**Records supplied**.
====

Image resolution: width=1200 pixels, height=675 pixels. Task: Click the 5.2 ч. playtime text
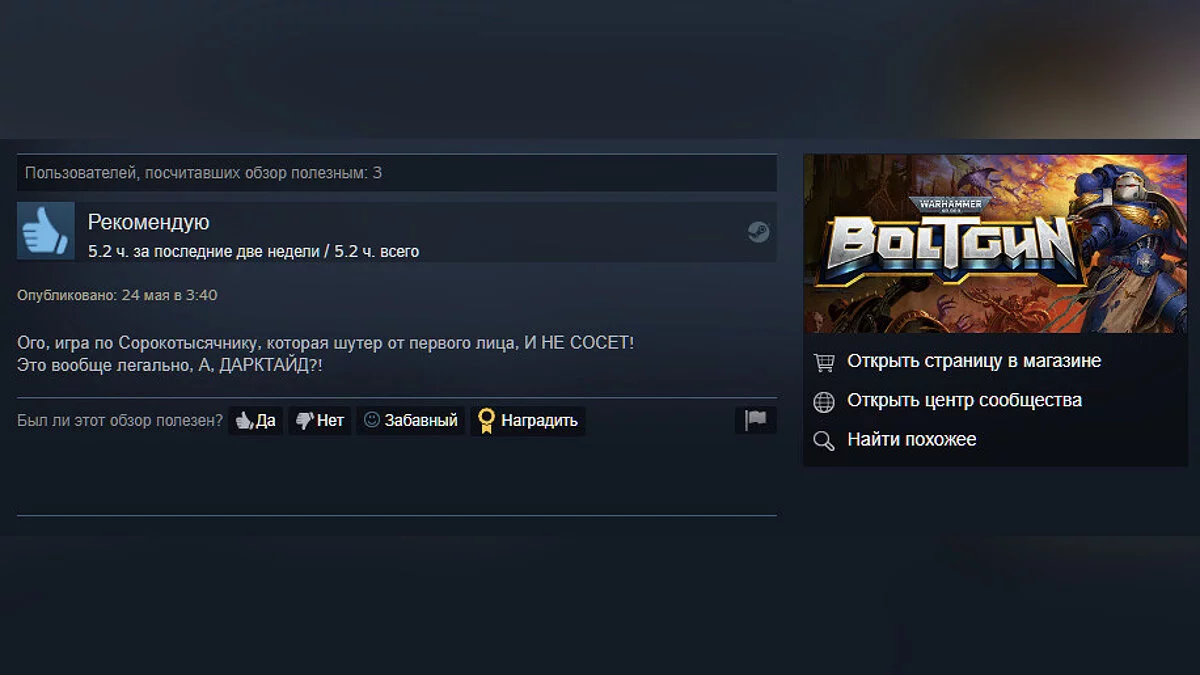253,251
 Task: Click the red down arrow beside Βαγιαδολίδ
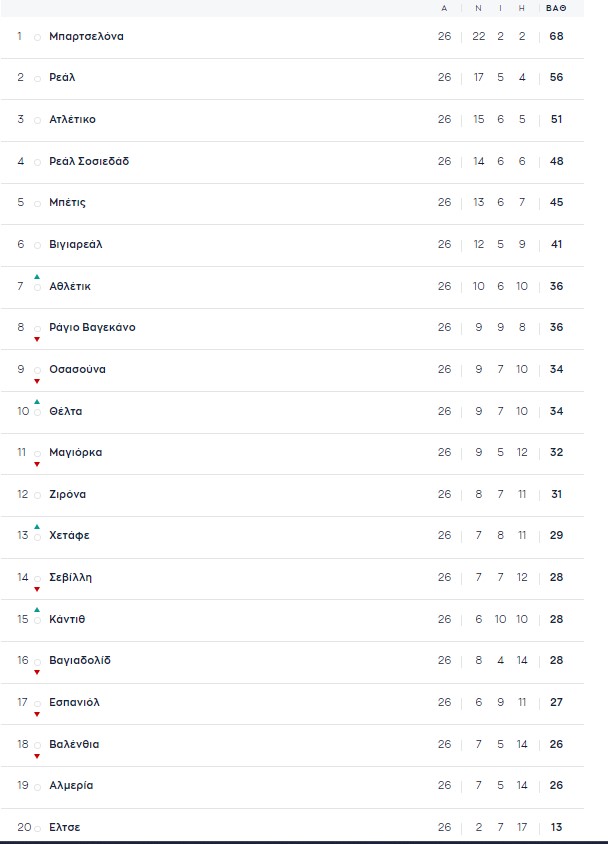[37, 672]
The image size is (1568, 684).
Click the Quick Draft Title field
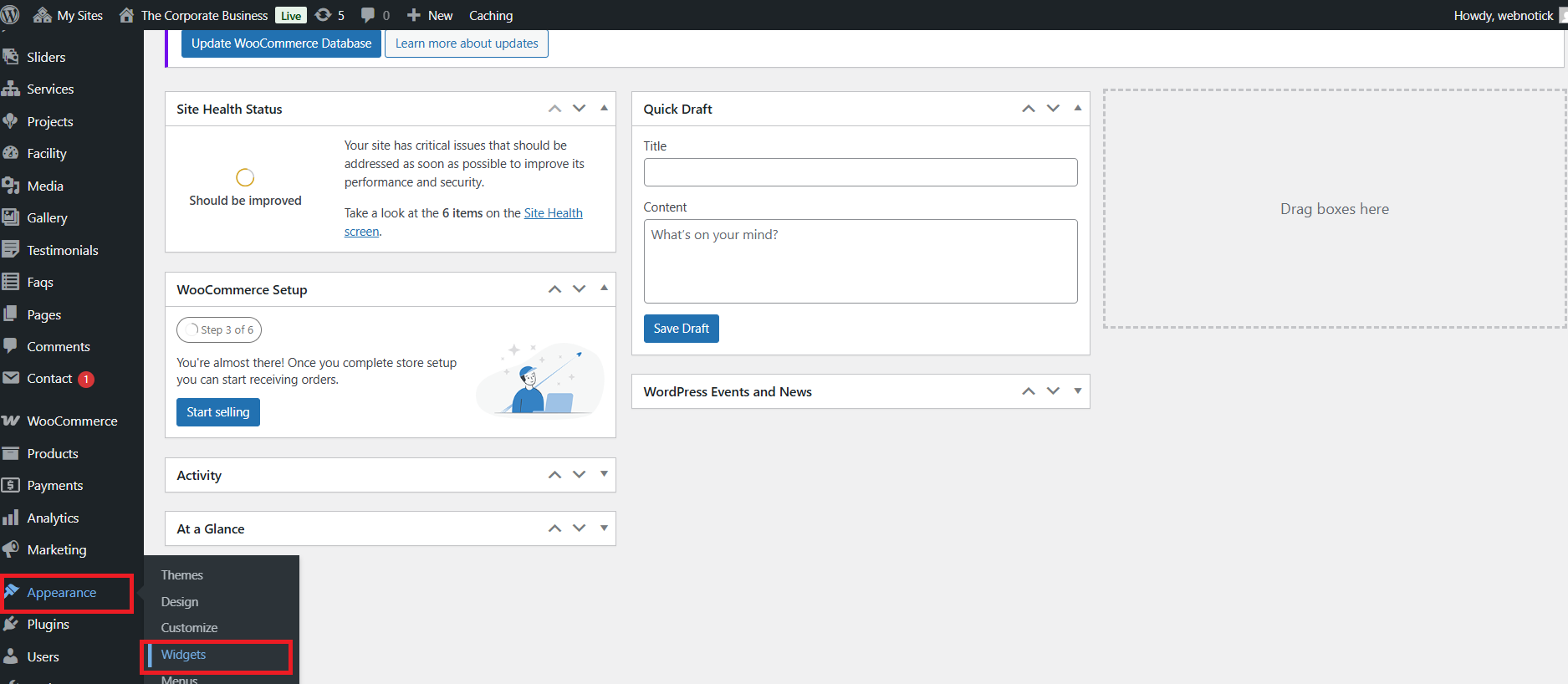click(x=860, y=172)
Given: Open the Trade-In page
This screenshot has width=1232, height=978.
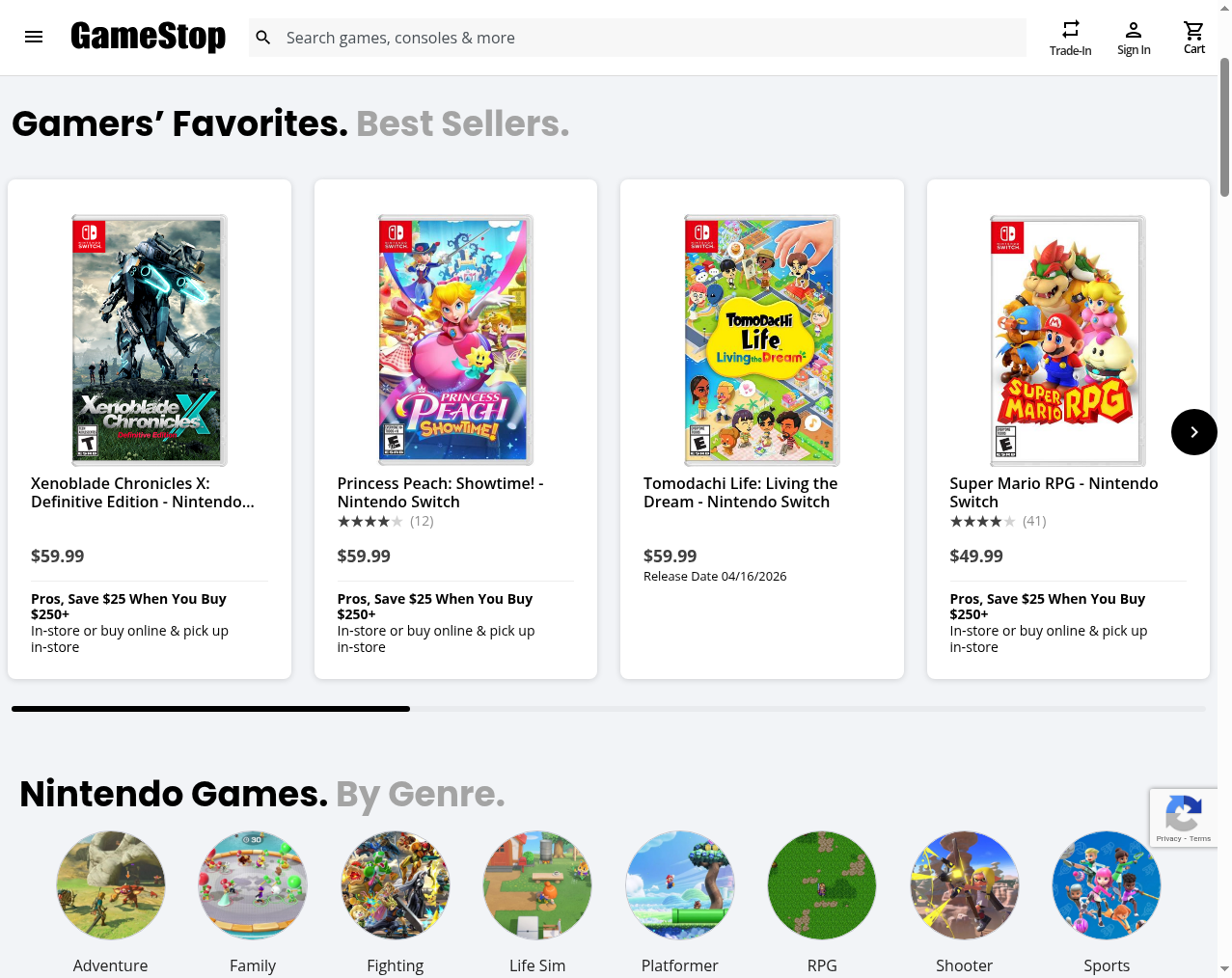Looking at the screenshot, I should coord(1070,37).
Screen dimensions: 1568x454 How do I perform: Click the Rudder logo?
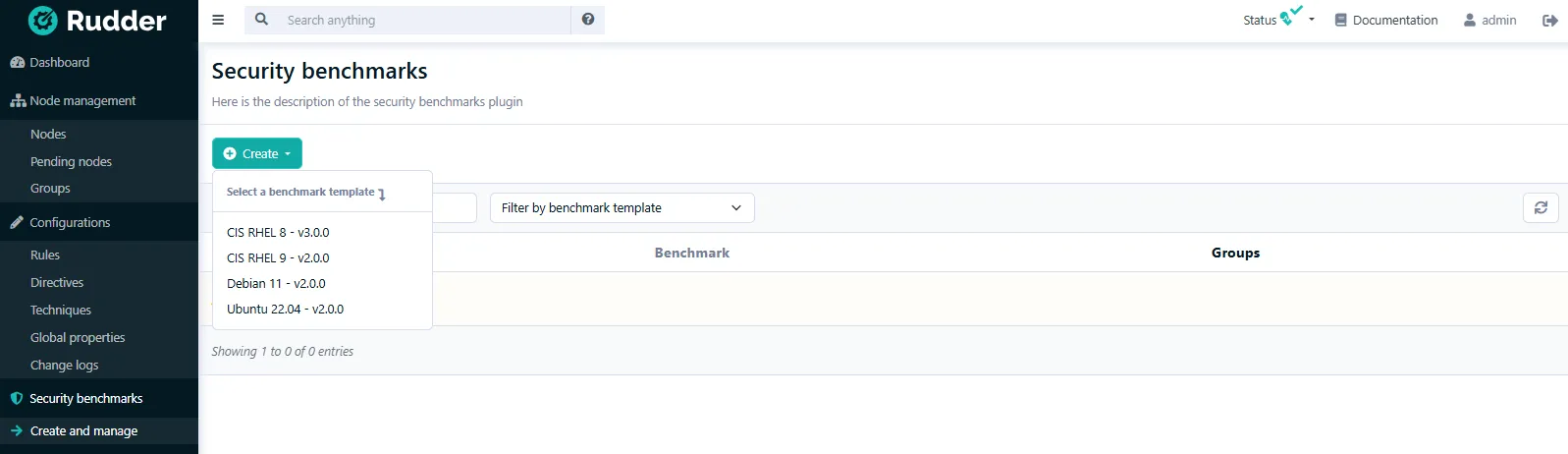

====

**Problem details**. Your answer must consist solely of the lines from the one containing "Task: Click the red" through the last line of the records above, copied exactly, with every picture left out.

**Output**.
 Task: Click the red down arrow beside Βαγιαδολίδ
[37, 672]
The image size is (1568, 684).
Click the Quick Draft Title field
click(x=860, y=172)
Given: Open the Trade-In page
This screenshot has width=1232, height=978.
Looking at the screenshot, I should coord(1070,37).
Screen dimensions: 1568x454 How do I perform: Click the Rudder logo?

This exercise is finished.